View Single Post
Old 07-26-2009, 10:15 PM
  # 27 (permalink)  
Faerie
Faerie
 
Faerie's Avatar
 
Join Date: Jul 2009
Location: South Australia
Posts: 396
Now for the update I promised.

Much has happened both good and bad.

I'm still using way too much codeine and have no-one to blame for it but myself. I do promise however I will call an ambalance if I od. Being very careful not to od though.

Yesterday was great, if you ever have a chance to spend time with a kid with a disability do it, it is a great way to give back and take your mind off of your own problems. She made me cry when she told me she loved me.

I've just had 2 English backpackers staying with us for 2 days. The girl is a distant relative. When I first heard they were coming I was really anxious as I thought 'this is the worst time to have someone new in my life' but it turned out to be one of the best experiences ever.

The girl and I really bonded, we are now best friends. She too is a rape survivor with depression and self harm issues. [I see my codeine use as both a coping mechanism and self harm] Her fiance was one of the most lovely and gentle men I have ever met.

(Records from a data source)
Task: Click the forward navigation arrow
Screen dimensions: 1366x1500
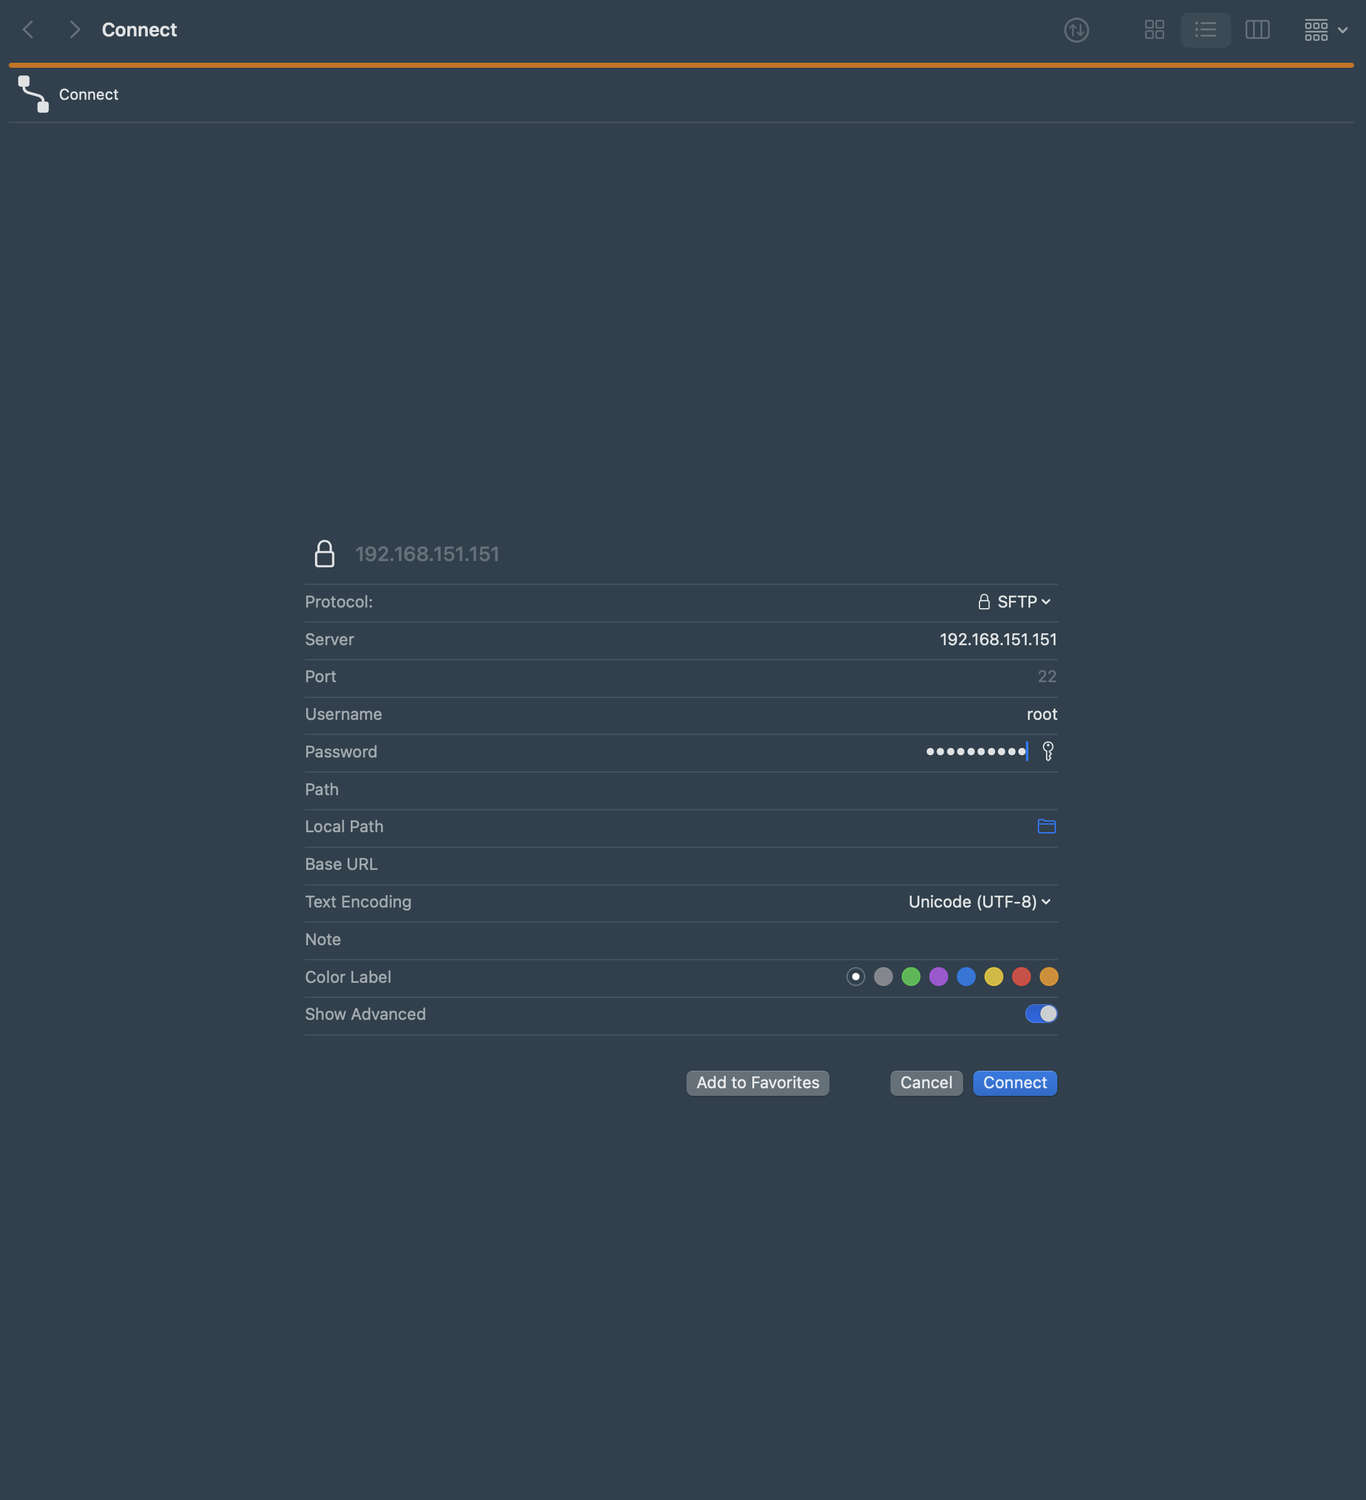Action: [x=74, y=30]
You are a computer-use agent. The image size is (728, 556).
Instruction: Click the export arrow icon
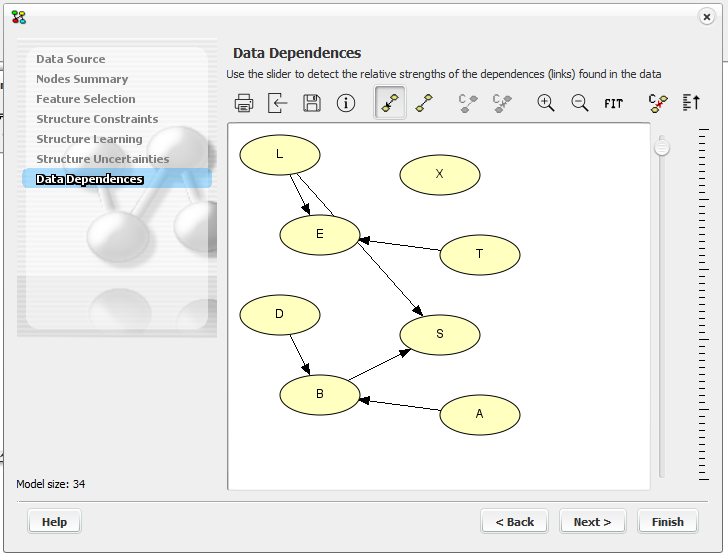278,103
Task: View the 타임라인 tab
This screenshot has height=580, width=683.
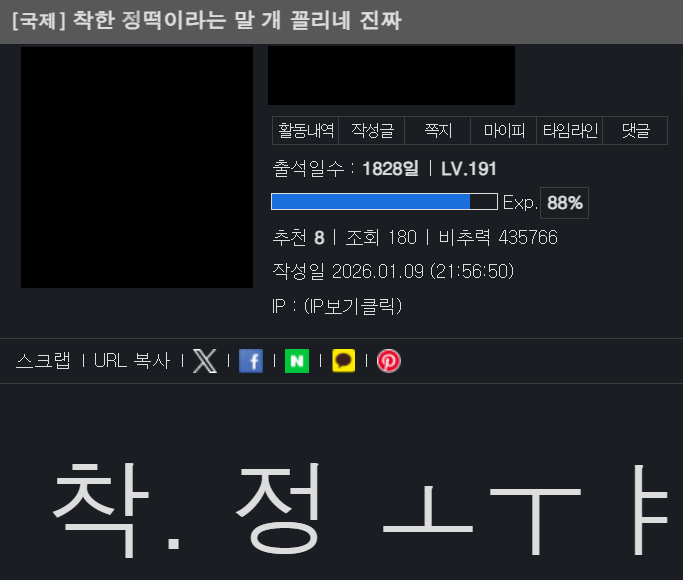Action: [x=570, y=130]
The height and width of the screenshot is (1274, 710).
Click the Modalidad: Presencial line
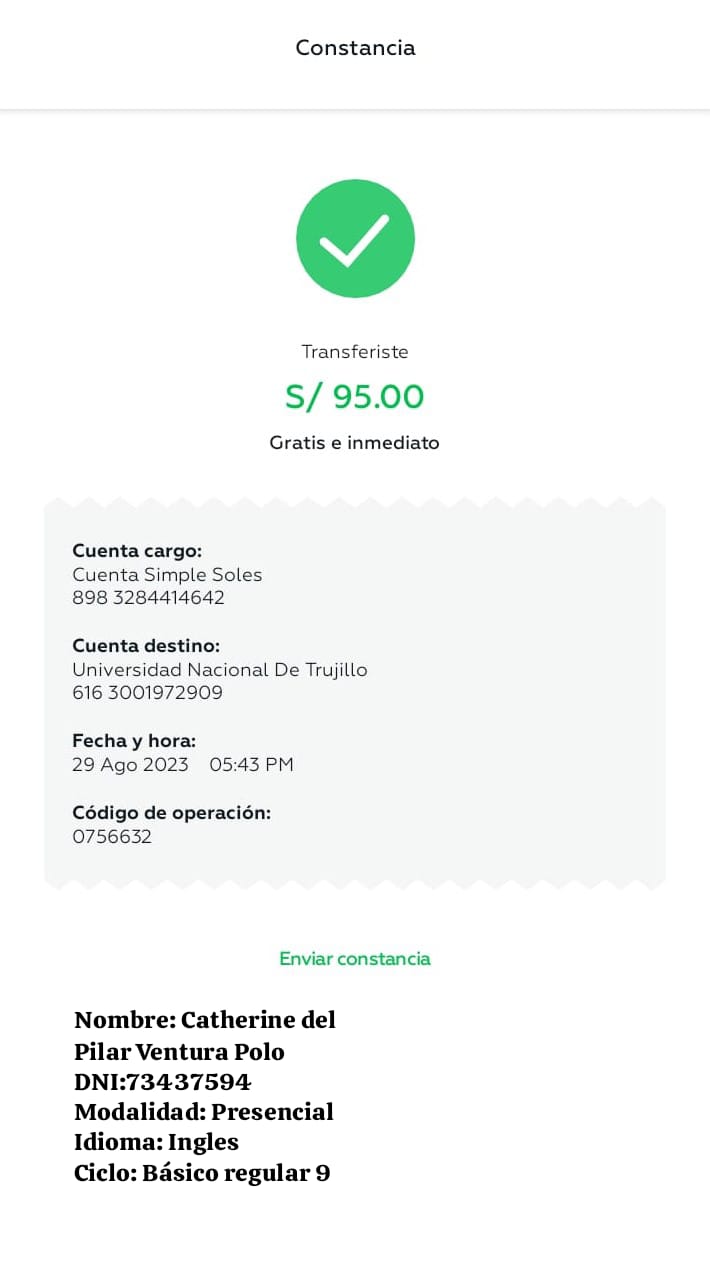[x=204, y=1112]
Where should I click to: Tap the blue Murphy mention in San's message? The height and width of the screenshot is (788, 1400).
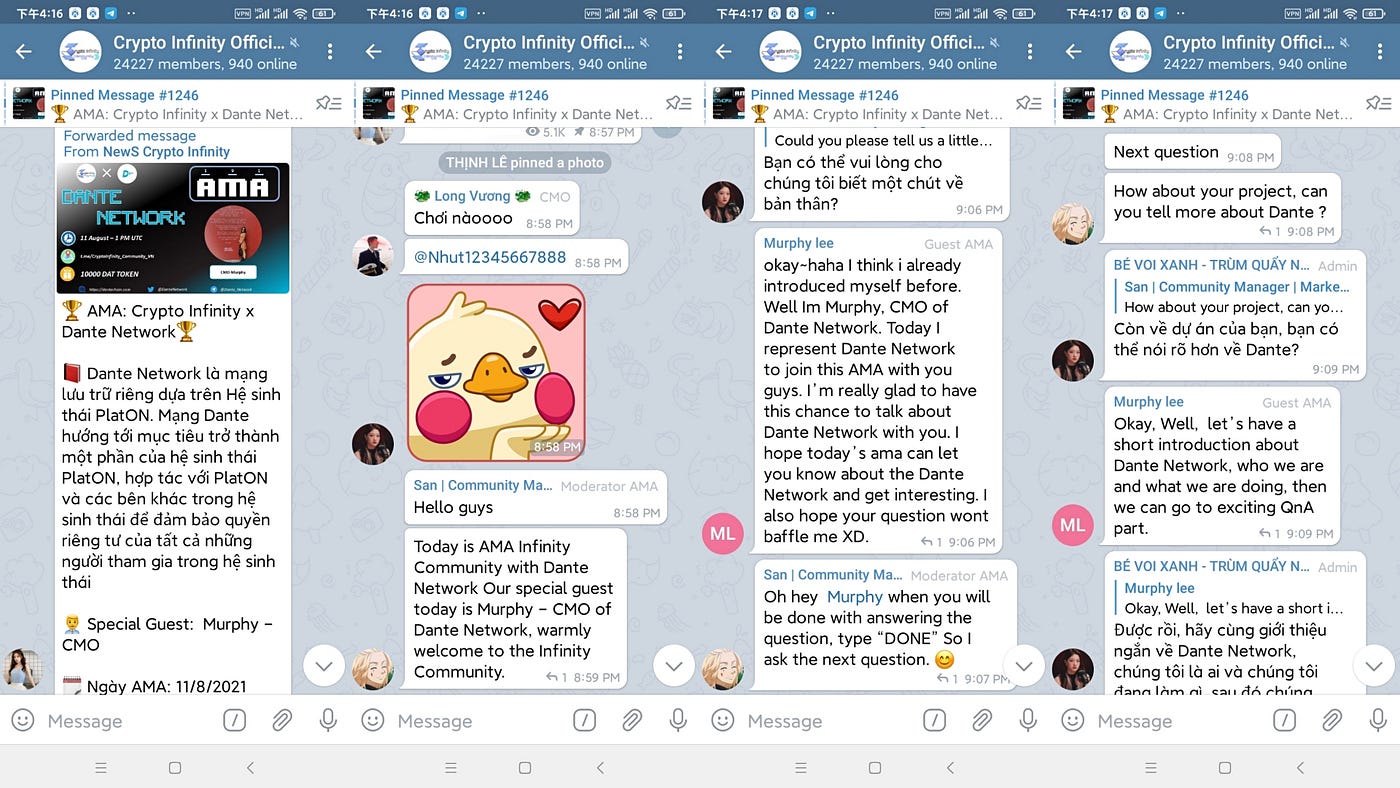pos(854,596)
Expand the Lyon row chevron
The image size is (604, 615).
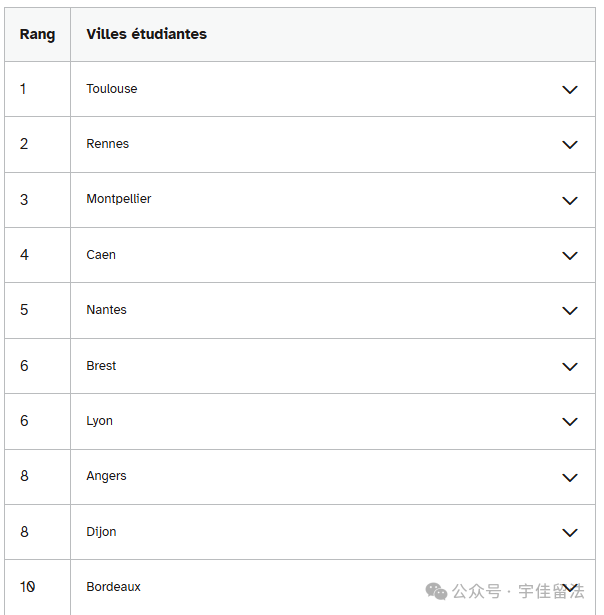pyautogui.click(x=569, y=422)
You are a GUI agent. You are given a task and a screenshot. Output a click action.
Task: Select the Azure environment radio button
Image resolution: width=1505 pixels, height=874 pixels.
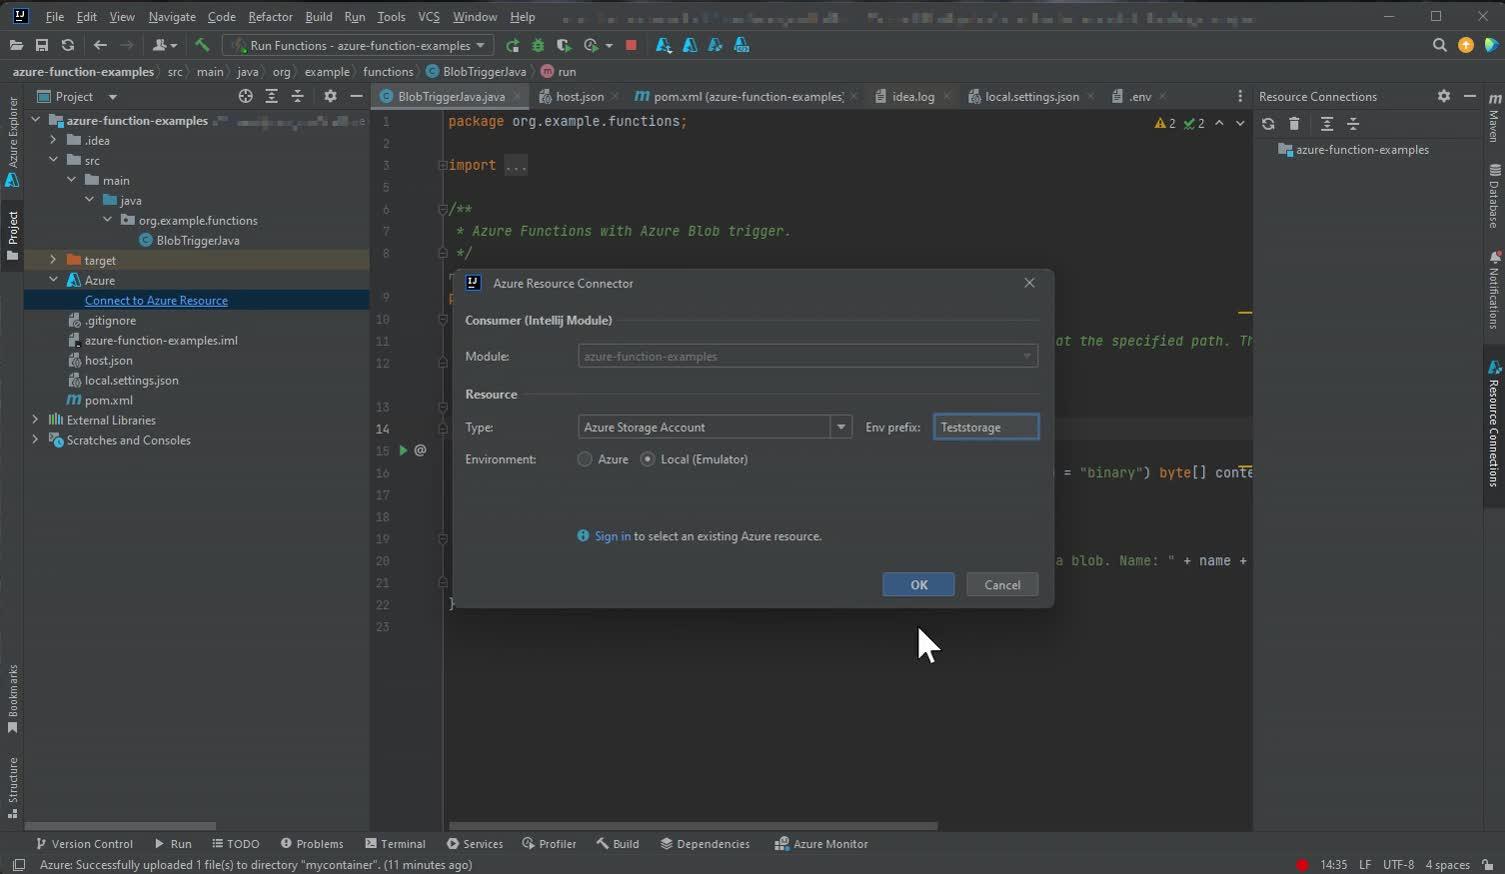tap(584, 459)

REQUIREMENT: In the forum post, how long did the two English backpackers stay? These lines are separate material, unrelated to the forum post.

TASK RESULT: They stayed for 2 days.